Beaucoup d’ exemples pourraient démontrer ceci. Chaque fois qu’on écoute l’expression
préférée de Hitler et Himmler de «judéo-chrétien», l’oppression par le christianisme,
la plus grande «tolérance» des autres religions (le nazisme a laissé sa marque
en France, on le voit)… Ou chaque fois qu’on écoute cet argument «la Bible est
violente», sans faire une distinction, connue du reste du monde, entre Ancien Testament
et Nouveau, que les Pères de l’Eglise maniaient déjà très profondément du point
de vue théologique (fonction prophétique de l ‘Ancien, bourré de mauvais
exemples moraux, par exemple) … On pense qu’une belle culture est en décadence
et ne s’en rend pas compte.
Que les soi-disant intellectuelles défendent tout ce qui reste de plus avilissant
pour l’être humain, toute sorte de régimes totalitaires, c’est quelque chose
qui ne choque pas les Français, apparemment. Ce qu’on doit faire c’est tout simplement
de substituer l’object de notre idolâtrie. Staline passe le témoin a Mao, à
Kadhafi, au monde ouvert à tous, et aux victimes des empires coloniaux, musulmans
de préférence, même s’ils sont Turcs et n’ont pas été victimes d’empires mais
auteurs.
Voilà l’ennemi commun, tout se comprend. Les vingt-siècles où un obscur édit
de Tibère a tout changé. La femme, qui a été libre pendant des millénaires, a
été subjuguée par cet obscur édit. Tout est bon si on a de bons sentiments. Il
y en aurait tant de choses à dire… Mais de la part de quelqu’un qui aime la culture
française, celle de Pascal, de Cauchy, de Poincaré, de Racine et Molière ou
Pasteur, c’est triste de voir jusqu’à quel point elle se laisse devenir la risée
du monde. Et, avec l’histoire intellectuelle des dernières décennies, à pire
encore : à ne plus compter, tout simplement parce qu’on veut avoir de bons
sentiments, de meilleur «sens critique»… Mais on ne fait que voiler et se
voiler. C’est un requiem que je ne voudrais pas faire. Ce serait trop triste pour
moi. Il faudrait que la France m’en enlève la raison de ceci.

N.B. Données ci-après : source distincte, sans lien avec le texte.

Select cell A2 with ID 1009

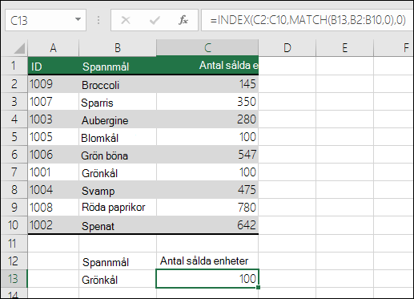tap(54, 84)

Voulez-vous, monsieur, que nous, qui ne sommes pas des Français, étudions
une culture d'un pays que vous dîtes être raciste, criminel, coupable? Ça vaut
dire que vous nous conseillez de ne pas en étudier la culture. Soit. Beaucoup
de gens vous croiront. Et vous laisseront à vous seuls les Français la tache de
vous démêler d'une culture que vous qualifiez d'aussi déméritante. Vous voulez
une France fermée sur elle-même, engourdie dans sa saleté. On vous donnera
raison, comme une raison pour vous oublier. Sachez, monsieur, que cette
auto-suffisance c'est toujours le premier pas vers l'isolation. Vous voulez une
France provinciale. Il y aura des étrangers heureux de vous donner raison.

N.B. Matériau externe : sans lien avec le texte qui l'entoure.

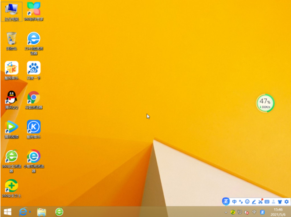Open the Windows Start button

(7, 212)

Permettez-moi, monsieur, que tel ne soit pas mon cas. Si je dois choisir de
vous condamner à vous ou à votre pays souffrez que je ne sacrifie votre pays.
Il est déjà sacré pour moi. Vous pouvez deviner votre sort. Pour votre
consolation, il ne m'est pas imputable, parce que je ne suis pas le destin. Si
le miroir vous dit que le monde est laid, ce n'est que le miroir soit menteur,
c'est que ce n'est pas le monde ce que vous y voyez.